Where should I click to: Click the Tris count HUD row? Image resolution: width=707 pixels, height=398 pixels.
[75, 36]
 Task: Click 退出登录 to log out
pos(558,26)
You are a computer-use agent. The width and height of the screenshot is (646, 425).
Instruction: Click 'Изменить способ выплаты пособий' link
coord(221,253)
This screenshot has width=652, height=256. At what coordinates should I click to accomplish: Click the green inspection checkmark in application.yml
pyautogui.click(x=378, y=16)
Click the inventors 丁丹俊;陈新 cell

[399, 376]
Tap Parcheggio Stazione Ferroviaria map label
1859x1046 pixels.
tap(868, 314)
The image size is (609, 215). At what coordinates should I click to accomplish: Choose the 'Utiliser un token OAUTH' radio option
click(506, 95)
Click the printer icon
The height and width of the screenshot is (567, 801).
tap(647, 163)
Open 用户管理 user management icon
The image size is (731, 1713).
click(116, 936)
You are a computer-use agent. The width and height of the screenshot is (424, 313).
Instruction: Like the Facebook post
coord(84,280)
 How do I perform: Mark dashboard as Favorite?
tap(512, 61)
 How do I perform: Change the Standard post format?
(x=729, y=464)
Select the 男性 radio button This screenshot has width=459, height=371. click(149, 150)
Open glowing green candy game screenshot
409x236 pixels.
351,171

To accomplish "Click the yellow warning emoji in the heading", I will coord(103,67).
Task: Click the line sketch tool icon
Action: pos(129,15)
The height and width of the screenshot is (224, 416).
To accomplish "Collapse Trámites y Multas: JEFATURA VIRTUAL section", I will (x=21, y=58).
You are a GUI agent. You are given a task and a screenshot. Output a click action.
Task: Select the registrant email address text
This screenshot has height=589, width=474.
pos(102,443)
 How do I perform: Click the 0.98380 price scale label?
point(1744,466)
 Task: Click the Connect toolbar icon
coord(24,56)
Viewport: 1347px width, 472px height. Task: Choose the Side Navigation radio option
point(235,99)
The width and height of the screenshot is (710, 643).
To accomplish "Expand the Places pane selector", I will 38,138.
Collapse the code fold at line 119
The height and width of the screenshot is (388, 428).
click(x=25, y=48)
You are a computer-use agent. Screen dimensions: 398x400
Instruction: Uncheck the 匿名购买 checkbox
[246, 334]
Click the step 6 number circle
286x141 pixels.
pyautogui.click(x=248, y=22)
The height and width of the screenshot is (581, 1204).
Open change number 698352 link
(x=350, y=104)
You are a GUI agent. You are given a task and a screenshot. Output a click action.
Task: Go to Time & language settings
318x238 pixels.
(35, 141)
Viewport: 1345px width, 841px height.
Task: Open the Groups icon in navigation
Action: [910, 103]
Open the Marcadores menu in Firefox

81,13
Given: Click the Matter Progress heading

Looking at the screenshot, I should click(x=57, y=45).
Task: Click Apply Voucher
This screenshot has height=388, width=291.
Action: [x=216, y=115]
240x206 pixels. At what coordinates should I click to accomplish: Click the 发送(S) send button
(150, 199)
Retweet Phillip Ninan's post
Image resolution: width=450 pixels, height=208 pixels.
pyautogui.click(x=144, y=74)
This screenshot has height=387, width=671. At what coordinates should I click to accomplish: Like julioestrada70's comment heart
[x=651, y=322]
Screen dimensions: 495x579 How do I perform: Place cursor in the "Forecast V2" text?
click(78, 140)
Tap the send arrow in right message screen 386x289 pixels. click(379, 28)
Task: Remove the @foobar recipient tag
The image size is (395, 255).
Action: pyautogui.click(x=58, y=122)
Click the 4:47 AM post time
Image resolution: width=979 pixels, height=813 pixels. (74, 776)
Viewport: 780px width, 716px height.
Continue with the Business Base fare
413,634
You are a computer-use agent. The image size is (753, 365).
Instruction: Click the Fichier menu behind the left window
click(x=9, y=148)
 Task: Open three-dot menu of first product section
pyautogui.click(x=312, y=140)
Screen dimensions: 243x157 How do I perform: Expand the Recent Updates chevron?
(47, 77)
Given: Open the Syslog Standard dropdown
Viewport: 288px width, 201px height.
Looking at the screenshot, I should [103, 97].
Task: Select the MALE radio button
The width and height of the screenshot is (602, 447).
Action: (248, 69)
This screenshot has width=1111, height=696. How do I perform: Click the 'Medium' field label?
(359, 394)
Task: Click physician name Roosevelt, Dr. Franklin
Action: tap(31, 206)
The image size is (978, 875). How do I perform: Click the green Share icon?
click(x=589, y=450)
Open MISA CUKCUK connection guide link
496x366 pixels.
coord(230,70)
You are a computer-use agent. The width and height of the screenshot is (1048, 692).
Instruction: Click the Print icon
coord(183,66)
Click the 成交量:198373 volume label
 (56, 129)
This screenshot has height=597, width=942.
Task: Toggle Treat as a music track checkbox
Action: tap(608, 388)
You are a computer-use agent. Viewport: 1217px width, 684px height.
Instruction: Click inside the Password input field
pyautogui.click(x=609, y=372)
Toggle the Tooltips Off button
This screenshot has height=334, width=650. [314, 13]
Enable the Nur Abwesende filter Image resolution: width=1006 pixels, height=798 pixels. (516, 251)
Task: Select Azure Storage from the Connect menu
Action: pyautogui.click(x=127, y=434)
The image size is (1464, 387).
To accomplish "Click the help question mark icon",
....
◆ **WHAT THE EXERCISE ASKS**
Search the data above for the word "agent" and show every line that has it.

◆ **EXERCISE SOLUTION**
You are a computer-use agent. The width and height of the screenshot is (646, 425).
You are a computer-use agent. The width and height of the screenshot is (424, 313).
You are a GUI agent. You are given a task and a screenshot. Output a click action.
You are a computer-use agent. Screen dimensions: 398x400
You are a GUI agent. You are given a task and a screenshot. Output a click action.
You are a computer-use agent. The image size is (753, 365).
You are a computer-use agent. The width and height of the screenshot is (1048, 692).
You are a computer-use agent. Viewport: 1217px width, 684px height.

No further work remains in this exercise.